Ti incanti con la sigla di Skytg24. E sembra anche che ti interessino i titoli delle news mentre ciondoli la testolina al ritmo della musica di sottofondo.
Balli con la sigla di The big bang theory.
Mi sorridi.
Mi chiami.
Gridi se non mi giro nell’esatto momento in cui hai deciso che vuoi la mia attenzione.
Mi tendi le braccia quando vuoi essere coccolato.
Apri la bocca con fiducia assaporando cosa ho preparato di buono per te.
La serri fino a farti venire le labbra bianche se il cibo non è di tuo gusto.
Hai imparato anche a sputare.
Fai un sacco di suoni strani con la bocca, con lo sguardo fiero di chi ha fatto una grossa conquista.
E ridi.
Ridi tanto.
Ridi sempre.
Mi hai insegnato la leggerezza di ridere per niente.
Per un “bu” detto all’improvviso. Per un morso al piedino. Per un bacio dato senza preavviso, mentre pensi ad altro.

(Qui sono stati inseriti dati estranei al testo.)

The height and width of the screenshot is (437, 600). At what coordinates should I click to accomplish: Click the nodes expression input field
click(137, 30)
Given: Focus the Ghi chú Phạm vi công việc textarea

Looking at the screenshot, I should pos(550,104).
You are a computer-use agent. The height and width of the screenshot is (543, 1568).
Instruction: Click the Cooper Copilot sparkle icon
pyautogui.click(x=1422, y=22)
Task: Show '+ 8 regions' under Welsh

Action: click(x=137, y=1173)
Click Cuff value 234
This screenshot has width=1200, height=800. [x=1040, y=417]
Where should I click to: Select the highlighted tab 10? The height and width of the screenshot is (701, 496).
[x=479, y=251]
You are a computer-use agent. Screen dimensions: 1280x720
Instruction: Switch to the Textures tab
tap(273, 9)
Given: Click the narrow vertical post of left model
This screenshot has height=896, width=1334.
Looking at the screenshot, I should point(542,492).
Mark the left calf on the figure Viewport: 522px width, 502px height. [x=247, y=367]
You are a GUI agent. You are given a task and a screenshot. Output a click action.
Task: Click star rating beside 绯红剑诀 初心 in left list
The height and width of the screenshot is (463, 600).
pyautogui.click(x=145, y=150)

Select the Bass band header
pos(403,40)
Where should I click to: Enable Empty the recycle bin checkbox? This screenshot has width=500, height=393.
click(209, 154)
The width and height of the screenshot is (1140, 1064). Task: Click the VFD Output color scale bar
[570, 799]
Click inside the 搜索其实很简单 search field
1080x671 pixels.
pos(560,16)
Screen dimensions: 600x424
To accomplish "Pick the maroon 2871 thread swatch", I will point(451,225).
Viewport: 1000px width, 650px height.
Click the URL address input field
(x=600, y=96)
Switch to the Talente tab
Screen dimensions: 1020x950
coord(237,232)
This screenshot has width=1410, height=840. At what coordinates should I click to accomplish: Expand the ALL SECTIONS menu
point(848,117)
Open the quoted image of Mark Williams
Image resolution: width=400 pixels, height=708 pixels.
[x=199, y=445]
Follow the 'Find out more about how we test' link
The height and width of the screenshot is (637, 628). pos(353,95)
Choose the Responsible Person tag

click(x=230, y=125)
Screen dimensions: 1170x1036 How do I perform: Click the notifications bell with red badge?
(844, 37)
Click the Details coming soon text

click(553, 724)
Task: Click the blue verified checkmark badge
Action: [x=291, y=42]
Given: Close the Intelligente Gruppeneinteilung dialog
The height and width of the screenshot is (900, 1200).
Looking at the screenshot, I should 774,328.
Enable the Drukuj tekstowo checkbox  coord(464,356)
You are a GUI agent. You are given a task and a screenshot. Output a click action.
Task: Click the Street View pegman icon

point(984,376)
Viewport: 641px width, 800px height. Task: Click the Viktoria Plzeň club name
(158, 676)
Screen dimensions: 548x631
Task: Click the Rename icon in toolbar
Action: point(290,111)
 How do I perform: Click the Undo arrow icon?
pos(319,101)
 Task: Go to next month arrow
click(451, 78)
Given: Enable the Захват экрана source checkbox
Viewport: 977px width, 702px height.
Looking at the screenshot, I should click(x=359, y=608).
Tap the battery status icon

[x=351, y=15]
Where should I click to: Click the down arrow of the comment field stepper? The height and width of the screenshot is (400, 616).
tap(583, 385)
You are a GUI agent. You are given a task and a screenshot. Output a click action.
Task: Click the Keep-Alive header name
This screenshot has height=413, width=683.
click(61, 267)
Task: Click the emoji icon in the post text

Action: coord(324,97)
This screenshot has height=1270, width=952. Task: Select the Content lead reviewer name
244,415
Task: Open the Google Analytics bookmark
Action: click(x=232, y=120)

In 8 mesi e mezzo, nella mia pancia, ti eri evoluto da pesciolino a bambino.
Solo 8 mesi e mezzo fa eri a nuoto dentro di me. I tuoi movimenti erano diventati scomodi, tanto che un pomeriggio ero corsa al pronto soccorso perché non ti sentivo più. Ma eri solo stanco. Avevi dormito troppo e lo spazio era diventato davvero troppo poco.

Fuori di me le conquiste sono difficili, ma ne fai quotidianamente.
E io ti osservo, con gli occhi che si riempiono di meraviglia. E il tempo sembra sia passato velocemente se guardo una foto scattata anche solo un mese fa. Mentre in questi pomeriggi piovosi il tempo sembra quasi infinito mentre giochiamo sul tappeto gioco allestito apposta per te.

Il tempo per me non esiste più, ma solo quello con te o senza di te.
E il tempo senza di te sembra sempre più tempo sprecato.